**PROMPT**
The lines to copy run from the one containing "1242x914 pixels. At" to the end of the listing. Please write them out exactly, minus the pictures.

________________________________________

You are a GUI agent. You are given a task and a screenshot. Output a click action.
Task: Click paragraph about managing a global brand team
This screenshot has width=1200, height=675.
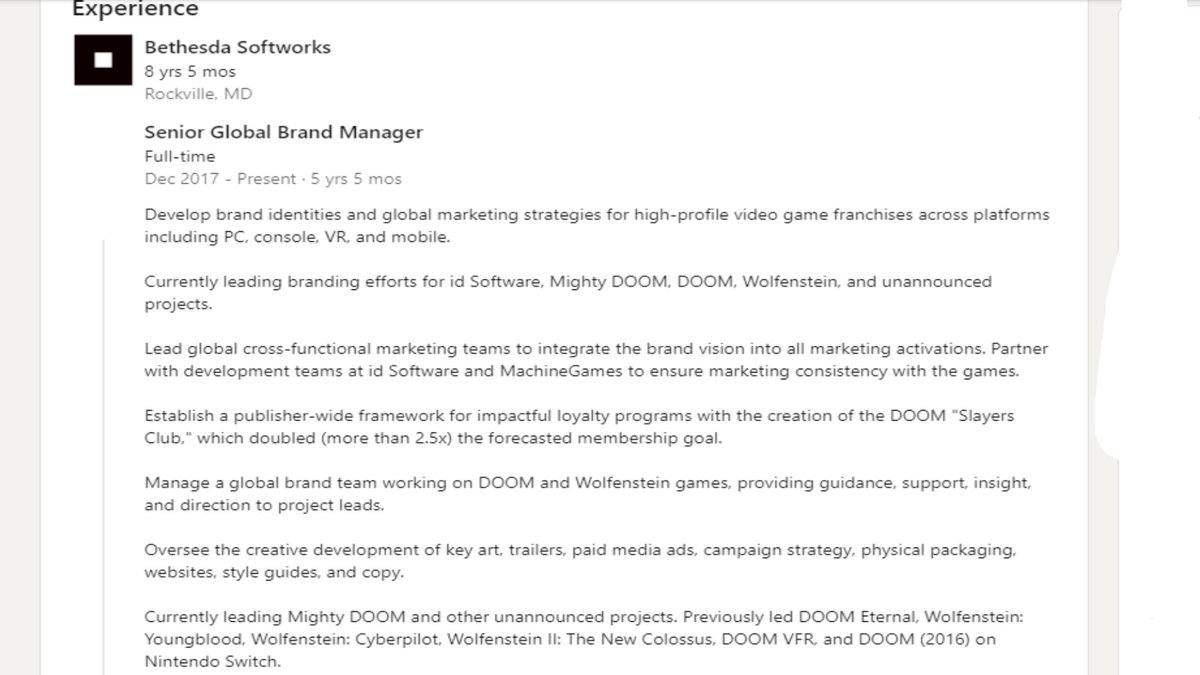588,494
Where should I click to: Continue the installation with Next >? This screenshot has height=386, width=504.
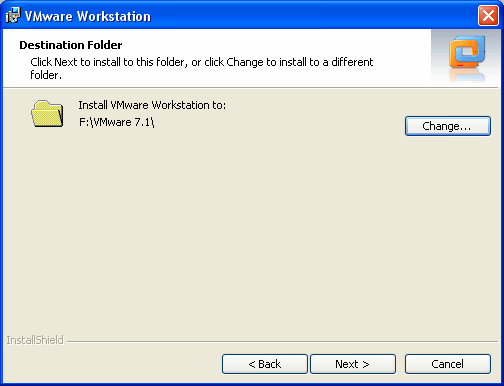coord(353,364)
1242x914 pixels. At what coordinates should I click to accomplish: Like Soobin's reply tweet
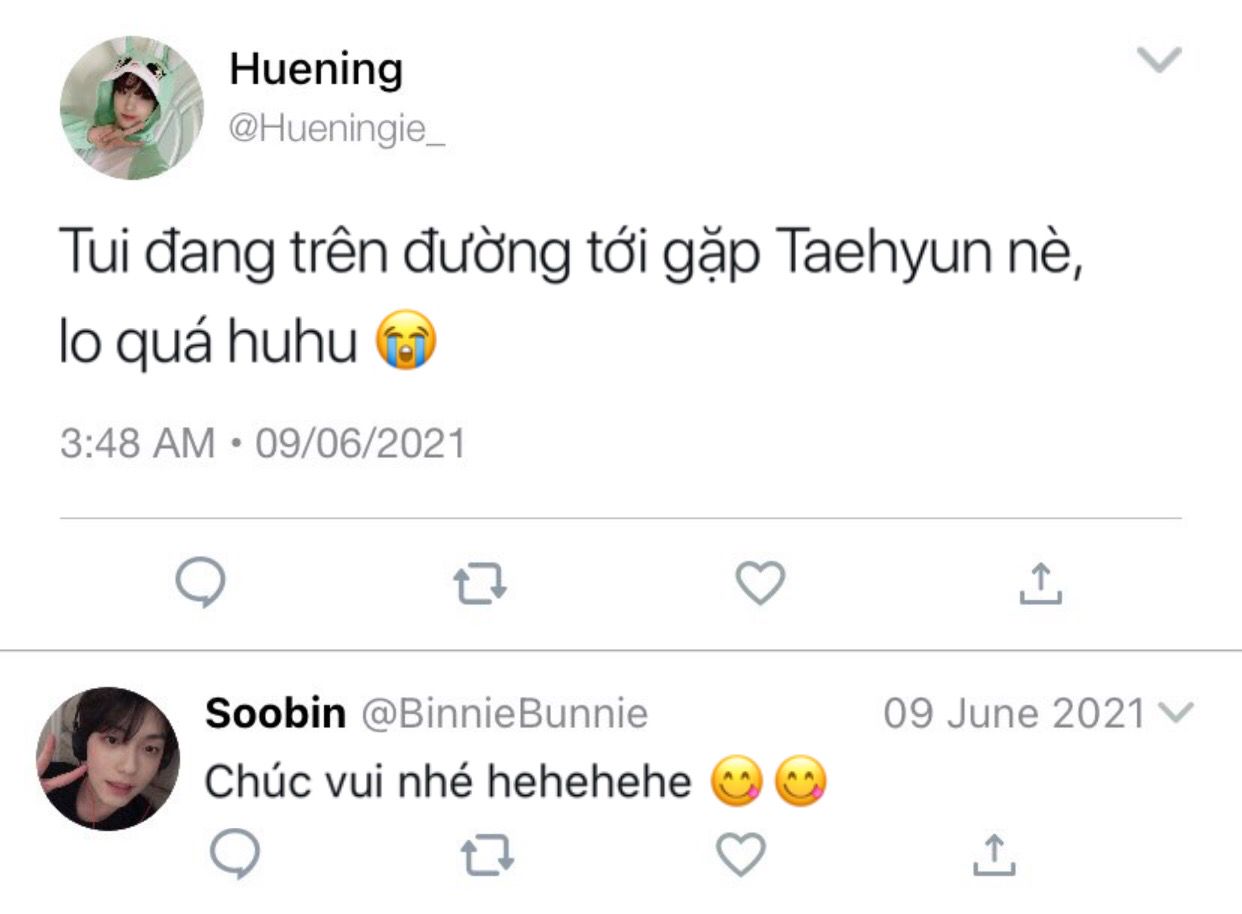pyautogui.click(x=742, y=853)
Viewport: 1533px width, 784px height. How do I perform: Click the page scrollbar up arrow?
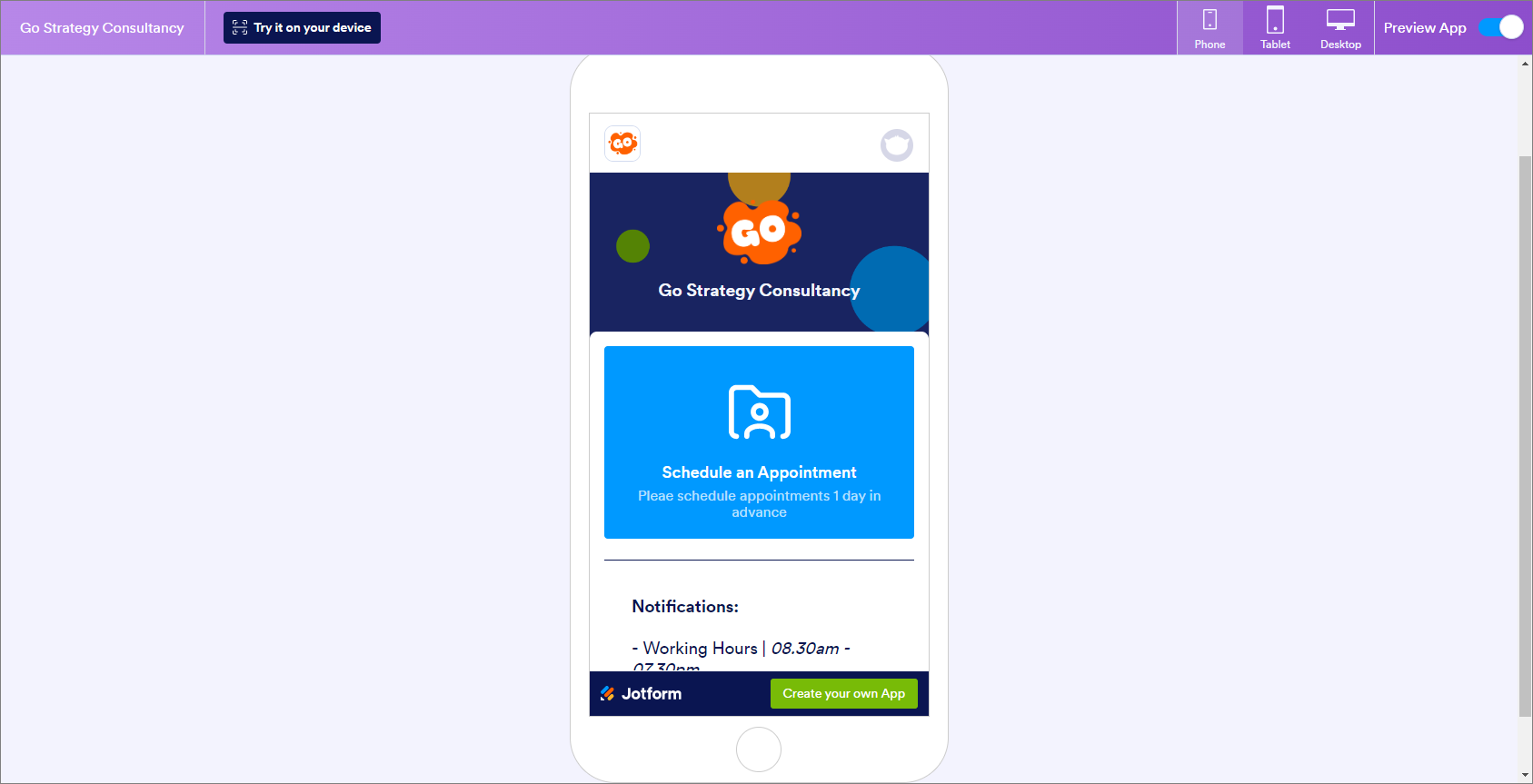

________________________________________

**ANSWER SPACE**
1242x914 pixels. At what coordinates should I click to accomplish: Like Soobin's reply tweet
pyautogui.click(x=742, y=853)
Viewport: 1533px width, 784px height. How do I perform: Click the page scrollbar up arrow?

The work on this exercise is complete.